UN Votes to Establish Working Group on Nuclear Disarmament
John Burroughs, Executive Director of Lawyers Committee on Nuclear Policy (LCNP), reports on United Nations developments toward nuclear disarmament.
Open-Ended Working Group
It has been a most interesting fall at the United Nations, with definite signs of movement on breaking the nuclear logjam. For the past several years, UN member states have debated how to overcome the long-running stalemate in the Geneva-based Conference on Disarmament, which is stymied by a rigid rule of unanimity. (See July 2011 memorandum by LCNP and Reaching Critical Will/WILPF.)
The General Assembly just voted on December 3 to establish “an open-ended working group to develop proposals to take forward multilateral nuclear disarmament negotiations for the achievement and maintenance of a world without nuclear weapons.” The vote count was 147 to 4 with 31 abstentions. The four negative votes came from the US, UK, France, and Russia. On top of that, the US, the UK and France had earlier declared themselves “unable to accept” the working group or “any outcome it may produce.” The next Obama administration needs to remember the spirit of Prague, jettison the tired insistence on an exclusively “step-by-step” approach, and participate constructively!
Joint statement on the humanitarian dimension
In another important development, in the General Assembly’s First Committee on Disarmament and Security, 35 nations – including eight from Europe – signed on to a “ Joint statement on the humanitarian dimension of nuclear disarmament ”. The lead point concerns nuclear explosions’ “immense humanitarian consequences” as well as the inability to provide emergency relief. Those matters will be the subject of a conference to be held in Oslo by the Norwegian government in March, preceded by a civil society forum organized by the International Campaign to Abolish Nuclear Weapons – ICAN, of which LCNP is a member.
The joint statement also quotes the Red Cross position that it is “difficult to envisage how any use of nuclear weapons could be compatible with the rules of international humanitarian law” governing the conduct of warfare. LCNP has had a similar but stronger position on illegality since its founding in 1981, and in 2011 with The Simons Foundation released the Vancouver Declaration setting forth the current state of the law.

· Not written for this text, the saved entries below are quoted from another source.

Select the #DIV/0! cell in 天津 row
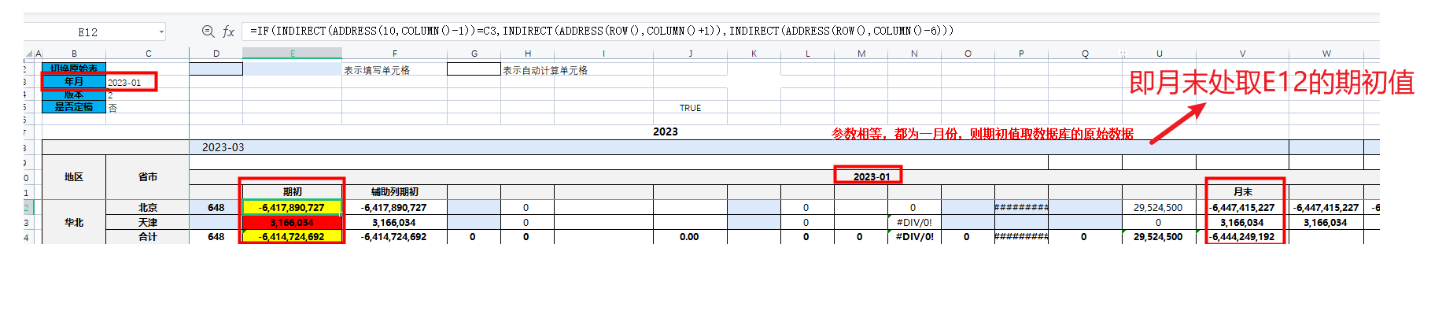point(914,223)
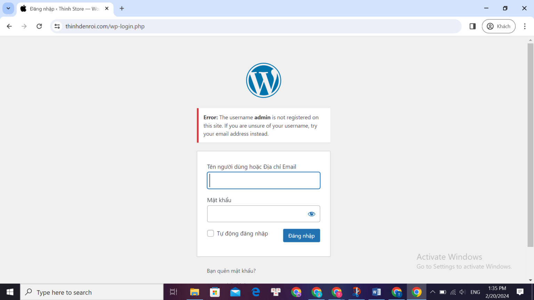Launch Microsoft Edge from the taskbar
The width and height of the screenshot is (534, 300).
[256, 292]
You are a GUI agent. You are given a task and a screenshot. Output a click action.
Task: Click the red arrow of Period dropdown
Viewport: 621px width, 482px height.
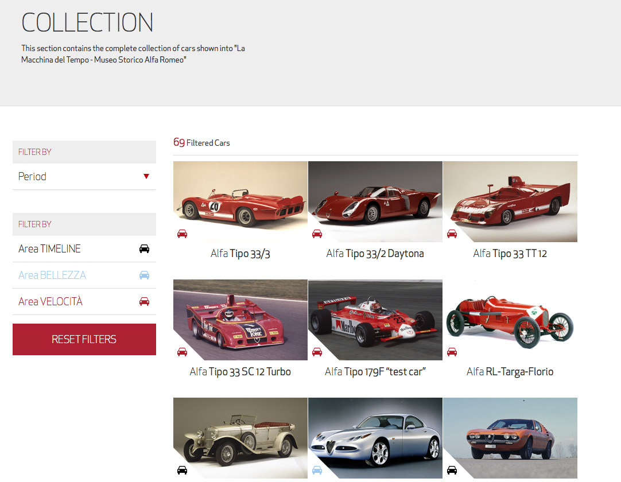click(x=146, y=177)
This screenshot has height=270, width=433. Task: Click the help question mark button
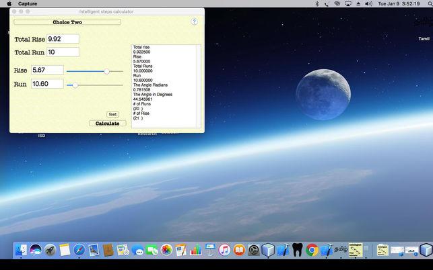[x=194, y=21]
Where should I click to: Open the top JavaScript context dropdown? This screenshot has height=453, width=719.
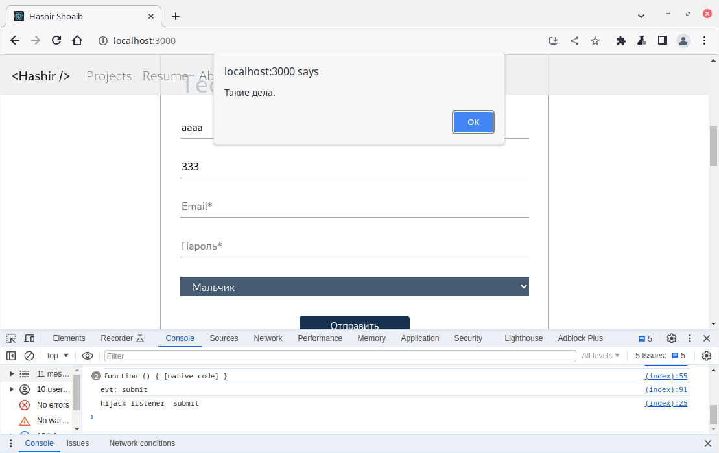click(58, 356)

The joint statement’s final point is that all states “must intensify their efforts to outlaw nuclear weapons and achieve a world free of nuclear weapons.” For my commentary, see Reaching Critical Will’s First Committee Monitor, pp. 5-6. For other developments in the General Assembly, including a decision to hold a high-level meeting on nuclear disarmament next year and a resolution on resumption of negotiations on the Arms Trade Treaty, see the Monitor’s final edition.
Middle Powers Initiative
LCNP has been making real contributions to the ongoing deliberations. At a Middle Powers Initiative event at the German mission to the UN, I discussed the question of conditions for nuclear disarmament, as well as the question of the nature of a global agreement to eliminate nuclear weapons (framework agreement, convention, etc.). I said that the “proliferation of conditions by the Permanent Five is at bottom a defense of an unconscionable status quo. While the P5 have identified issues that need to be addressed within a disarmament process, resolution of those issues is not a prerequisite for undertaking a comprehensive approach.” Such alleged conditions include prevention of further proliferation, resolution of regional disputes, and maintenance of strategic stability.

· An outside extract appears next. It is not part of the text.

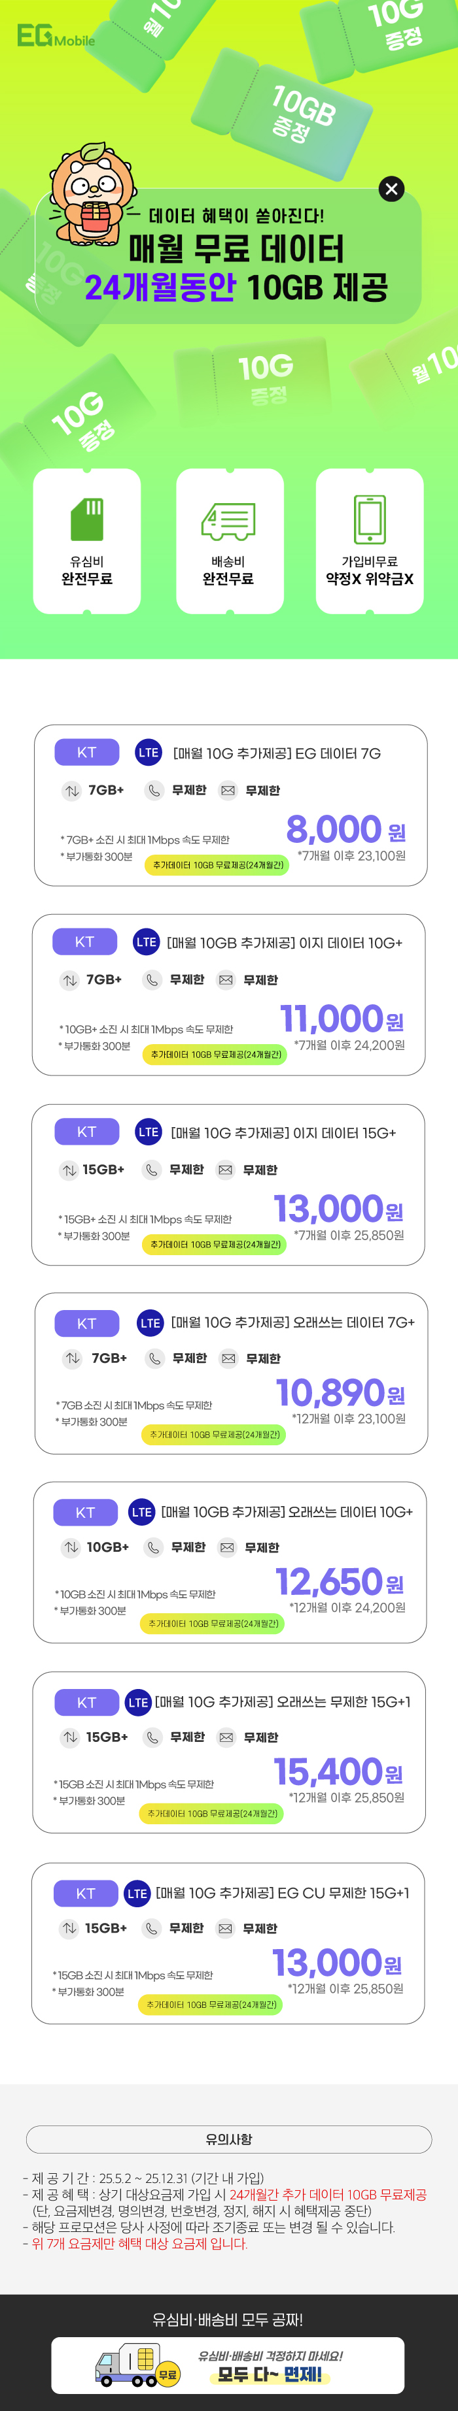Click the KT badge on 오래쓰는 무제한 15G+1
Viewport: 458px width, 2411px height.
click(86, 1702)
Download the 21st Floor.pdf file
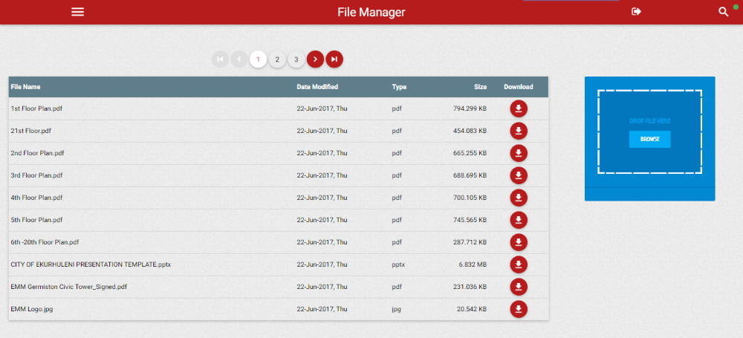The height and width of the screenshot is (338, 743). [x=519, y=131]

UN High Representative for Disarmament Affairs Angela Kane made highly substantive opening remarks. She said that there are criteria that quality disarmament agreements must satisfy: verification, irreversibility, transparency, universality, and bindingness in law. On the other hand, insisting on preconditions for disarmament “is viewed by other observers as little more than a thinly veiled formula for postponing disarmament indefinitely.”
As the UN office of the International Association of Lawyers Against Nuclear Arms (IALANA), an MPI co-sponsor, LCNP is a key contributor to MPI work. The event previewed a two-day forum to be held in Berlin in February entitled “Creating the Conditions and Building the Framework for a Nuclear Weapons-Free World.”
In other recent LCNP activities:
LCNP President Peter Weiss and International Coordinator Alyn Ware spoke on a panel on prospects for a Middle East Zone Free of Weapons of Mass Destruction (an international conference on the zone has just been indefinitely postponed by the US as one of its conveners).
Alyn organized and co-chaired a dynamic meeting of the Abolition 2000 Global Network to Eliminate Nuclear Weapons, with remarks by leading diplomats, parliamentarians, UN officials, and activists, among them Jacqueline Cabasso, director of Western States Legal Foundation, an IALANA affiliate, and member of LCNP’s Consultative Council.
I spoke about international law in a Breaking the Nuclear Chain Webinar (access is ongoing) on nuclear weapons and nuclear testing; other presenters were Rebecca Johnson of the Acronym Institute, Ira Helfand of International Physicians for the Prevention of Nuclear War, and Susi Snyder of IKV Pax Christi.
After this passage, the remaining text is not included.